Stated exercise.
Gather every line in the entries below that contains the word "button".

###

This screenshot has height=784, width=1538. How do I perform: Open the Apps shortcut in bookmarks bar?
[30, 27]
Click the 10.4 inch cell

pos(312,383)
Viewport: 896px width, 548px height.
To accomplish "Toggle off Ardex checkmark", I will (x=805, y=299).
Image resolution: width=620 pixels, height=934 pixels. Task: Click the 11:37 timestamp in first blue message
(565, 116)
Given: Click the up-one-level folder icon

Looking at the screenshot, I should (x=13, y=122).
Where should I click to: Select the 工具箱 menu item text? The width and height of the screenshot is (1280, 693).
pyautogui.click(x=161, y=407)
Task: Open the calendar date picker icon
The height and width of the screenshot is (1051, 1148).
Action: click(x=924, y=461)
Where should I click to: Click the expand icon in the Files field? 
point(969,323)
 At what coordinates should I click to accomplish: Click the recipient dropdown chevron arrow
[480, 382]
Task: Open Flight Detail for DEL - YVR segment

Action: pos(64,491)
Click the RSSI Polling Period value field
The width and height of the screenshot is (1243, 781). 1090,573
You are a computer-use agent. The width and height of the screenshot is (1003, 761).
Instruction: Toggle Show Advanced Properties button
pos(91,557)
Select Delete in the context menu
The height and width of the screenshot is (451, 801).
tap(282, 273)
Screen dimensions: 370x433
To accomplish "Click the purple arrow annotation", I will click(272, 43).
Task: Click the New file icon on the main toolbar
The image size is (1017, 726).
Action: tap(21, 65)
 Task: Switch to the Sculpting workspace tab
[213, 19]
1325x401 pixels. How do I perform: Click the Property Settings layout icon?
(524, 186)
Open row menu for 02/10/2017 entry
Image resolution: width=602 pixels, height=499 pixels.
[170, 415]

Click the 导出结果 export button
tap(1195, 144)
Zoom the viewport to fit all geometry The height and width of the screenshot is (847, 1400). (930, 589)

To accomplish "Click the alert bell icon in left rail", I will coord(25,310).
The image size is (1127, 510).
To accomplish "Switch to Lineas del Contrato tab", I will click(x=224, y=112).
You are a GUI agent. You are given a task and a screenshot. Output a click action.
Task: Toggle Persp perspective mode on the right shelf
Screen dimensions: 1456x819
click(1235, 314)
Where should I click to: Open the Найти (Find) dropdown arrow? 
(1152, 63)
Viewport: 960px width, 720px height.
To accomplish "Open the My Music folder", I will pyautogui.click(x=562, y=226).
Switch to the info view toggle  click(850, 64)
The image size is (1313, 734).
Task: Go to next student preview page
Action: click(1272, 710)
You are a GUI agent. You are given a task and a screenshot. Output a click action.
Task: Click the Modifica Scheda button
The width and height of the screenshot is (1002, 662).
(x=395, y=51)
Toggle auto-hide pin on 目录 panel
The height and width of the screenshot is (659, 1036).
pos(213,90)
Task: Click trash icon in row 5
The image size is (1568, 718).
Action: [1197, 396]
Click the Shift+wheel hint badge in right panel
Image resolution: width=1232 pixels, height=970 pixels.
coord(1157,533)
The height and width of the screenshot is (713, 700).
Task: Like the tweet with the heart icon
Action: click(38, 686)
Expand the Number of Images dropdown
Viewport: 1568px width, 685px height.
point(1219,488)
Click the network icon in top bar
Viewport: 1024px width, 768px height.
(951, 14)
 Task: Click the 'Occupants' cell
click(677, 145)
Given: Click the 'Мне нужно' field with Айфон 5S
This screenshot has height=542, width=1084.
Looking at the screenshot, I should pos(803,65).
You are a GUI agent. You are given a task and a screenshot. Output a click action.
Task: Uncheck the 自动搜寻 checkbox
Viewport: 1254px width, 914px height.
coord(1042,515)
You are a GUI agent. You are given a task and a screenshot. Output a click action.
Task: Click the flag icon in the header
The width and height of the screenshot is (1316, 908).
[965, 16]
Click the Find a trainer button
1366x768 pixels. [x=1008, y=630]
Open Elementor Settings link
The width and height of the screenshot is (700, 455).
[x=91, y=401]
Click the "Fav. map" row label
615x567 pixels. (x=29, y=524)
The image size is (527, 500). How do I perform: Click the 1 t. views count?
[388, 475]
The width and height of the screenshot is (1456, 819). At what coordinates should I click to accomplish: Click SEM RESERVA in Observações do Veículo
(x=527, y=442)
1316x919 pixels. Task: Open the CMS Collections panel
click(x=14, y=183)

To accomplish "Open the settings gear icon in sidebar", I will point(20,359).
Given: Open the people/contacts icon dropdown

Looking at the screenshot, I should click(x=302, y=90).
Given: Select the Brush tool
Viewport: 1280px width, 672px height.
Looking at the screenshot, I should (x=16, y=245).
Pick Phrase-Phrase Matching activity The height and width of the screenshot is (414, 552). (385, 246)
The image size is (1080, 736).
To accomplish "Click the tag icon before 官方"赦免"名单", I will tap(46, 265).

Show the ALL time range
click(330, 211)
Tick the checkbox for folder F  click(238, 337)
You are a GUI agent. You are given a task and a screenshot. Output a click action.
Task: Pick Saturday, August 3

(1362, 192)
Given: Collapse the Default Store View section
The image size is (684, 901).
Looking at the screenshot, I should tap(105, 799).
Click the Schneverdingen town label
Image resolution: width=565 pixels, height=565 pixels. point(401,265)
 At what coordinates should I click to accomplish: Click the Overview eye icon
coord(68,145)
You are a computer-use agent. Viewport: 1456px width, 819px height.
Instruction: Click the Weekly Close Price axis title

###

Problem solution.
Instruction: Toggle Show Advanced Properties button
Click the 导出结果 export button
Task: Click the Modifica Scheda button
Click the Find a trainer button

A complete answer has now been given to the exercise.